We're in the process of porting the multi-node unit tests and doing bugfixes on the ClusterDaemon, but the core of Akka.Cluster is running smoothly and includes a couple of examples.

I'm going to leave this PR open for a bit as it explains some of the conceptual underpinnings of how clustering works, but also because it includes many new additions. Most of this work has been going into the akka-cluster branch but I think now is the right time to begin making this work available to other developers for review, testing, and having fun.

How Clustering Works

Akka.Cluster is easy to use, but it's important to understand conceptually how it works as this will have an impact on how you design your clusters when using it in production. It's a straight port of Akka's clustering module, which itself borrows concepts from verifiably successful clustering implementations such as Cassandra, Riak, and others.

I'll explain some of the terminology as we go.

First, here's what the initial state of a new Akka cluster looks like:

There are two types of nodes in an Akka.Cluster:

Seed nodes, which have well-known addresses that are described inside your Config
Non-seed nodes, which are dynamically deployed nodes that join the cluster by establishing contact with a seed nodes.

The majority of your nodes will typically be non-seed nodes for production clusters - this is because they're easier to manage from a configuration standpoint and it also requires fewer static IP addresses and deployment overhead.

So here's why seed nodes are important:

Seed nodes are used to start the conversation (known as gossip) between all nodes - every node has to contact them in order to join the cluster.
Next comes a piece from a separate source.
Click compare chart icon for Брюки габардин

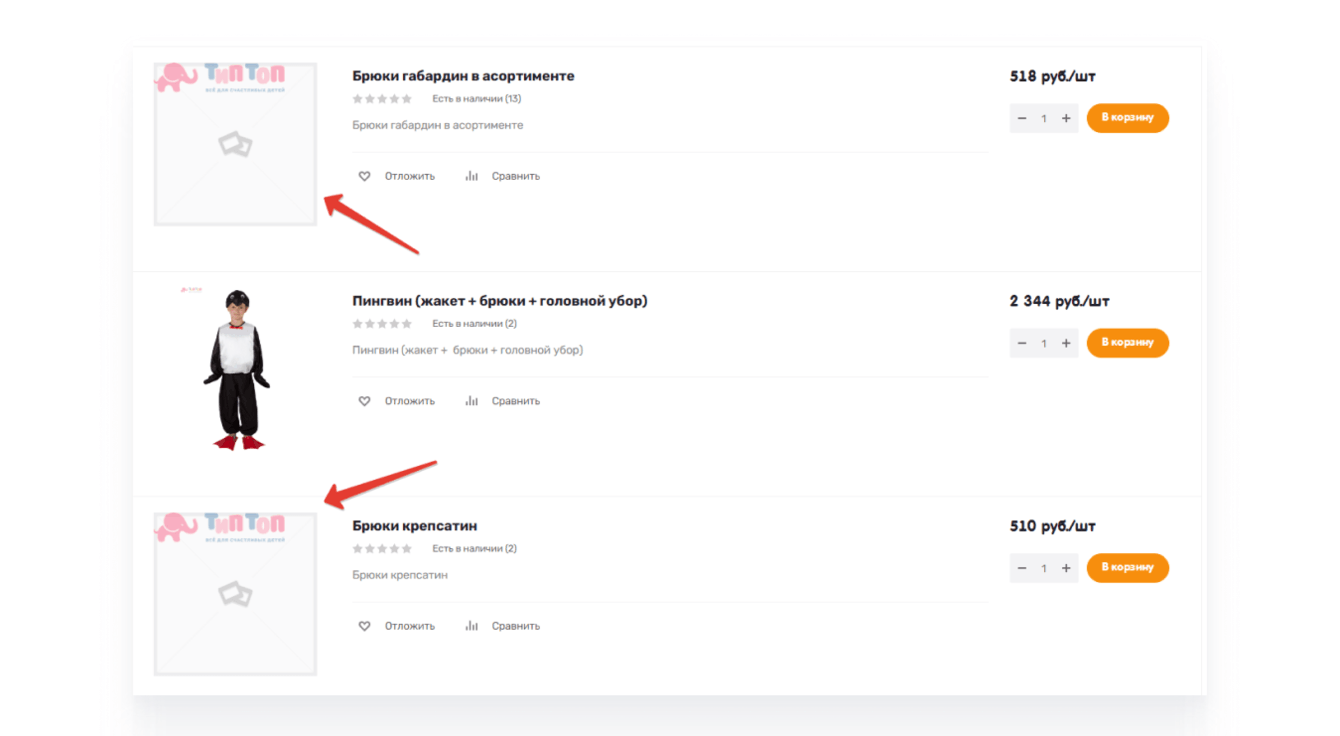coord(472,176)

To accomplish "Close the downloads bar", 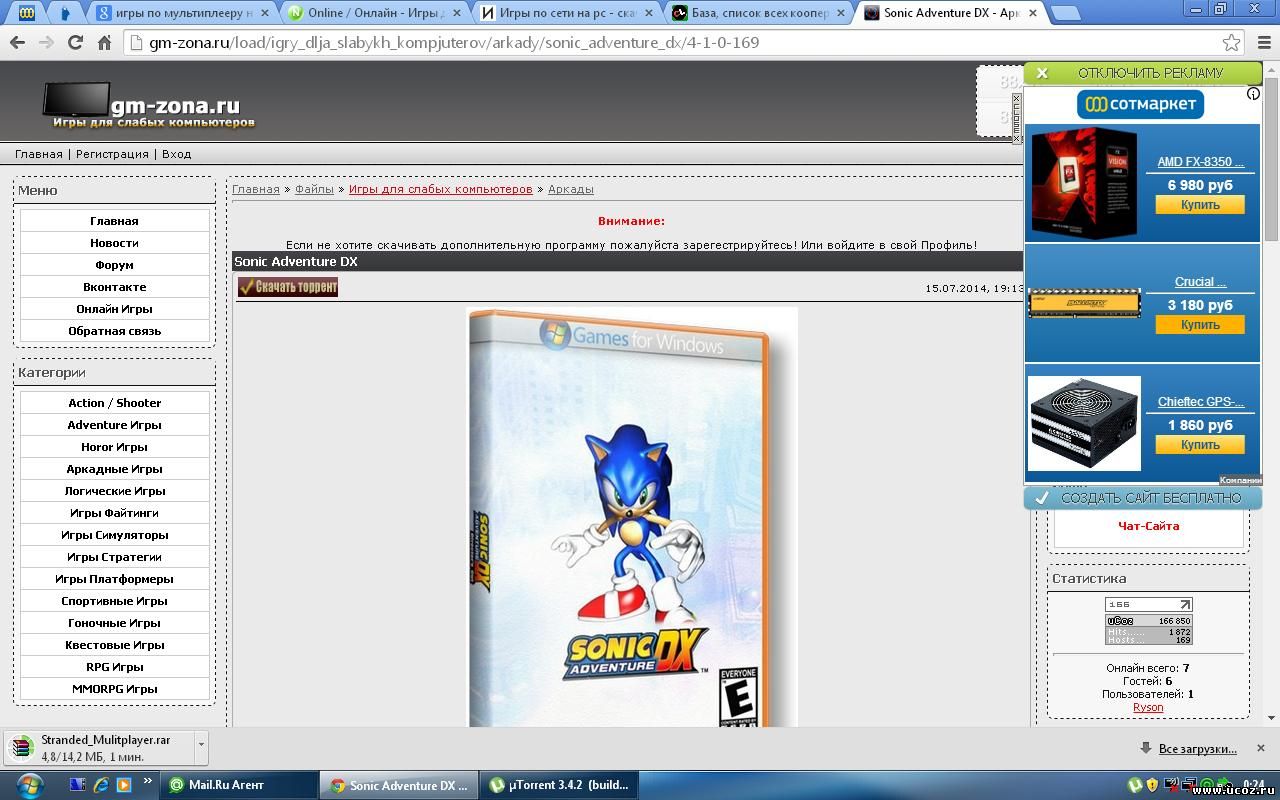I will pyautogui.click(x=1260, y=748).
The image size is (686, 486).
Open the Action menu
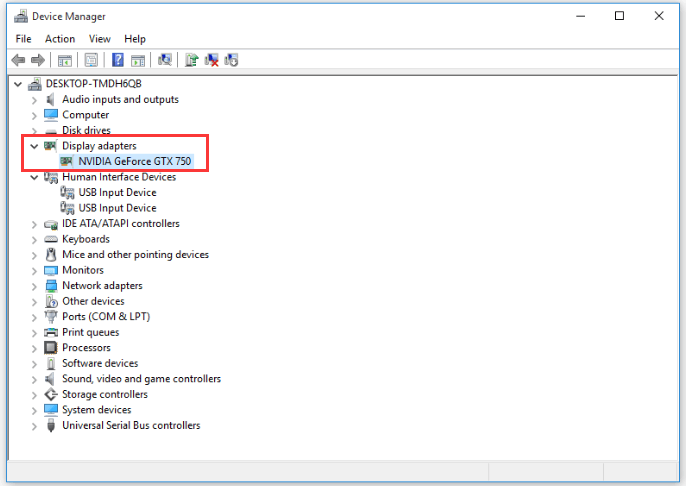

You can have a cluster with a single seed node - if it goes down then you can't deploy any new nodes without changing your configuration, which is why you typically see 2-3 seed nodes in live deployments.

For this example, I gave all of the nodes different deployment configurations just to show how establishing a cluster works - in real-life these nodes would all be deployed with the same configuration usually.

Once nodes establish connectivity to each other, they begin exchanging information using what's known as a Gossip protocol - regularly delivered peer-to-peer messages that contain time-versioned information about the status of all known peers in the network. Each of these gossip messages includes a version number expressed as a Vector clock which gives each node the ability to determine which information arriving from the network is actually more recent than what the node's most recent gossip state already contains.

After a period of initial gossip, the nodes have begun to establish connectivity with each other and know now about at least 1 neighbor each. In addition, a leader node has been elected for every role in the cluster (more on that later.) The leader's job is to dictate which nodes are up and which nodes are down, based on the consensus of gossip information from the other peers.

Once the gossip has had a chance to propagate across the cluster, all nodes are now aware of each other and the ring of nodes are all considered Up - therefore you can start doing things such as cluster-aware routers.

Whoops! Looks like a node just died! At least two of the other nodes in the cluster (usually nodes that are not adjacent to it) noticed either because (1) C started missing cluster heartbeats or (2) the TCP connection to C died. The remaining nodes will gossip this information and mark the node as unreachable for now and will eventually prune it from the set of known nodes if the node doesn't return after a period of time.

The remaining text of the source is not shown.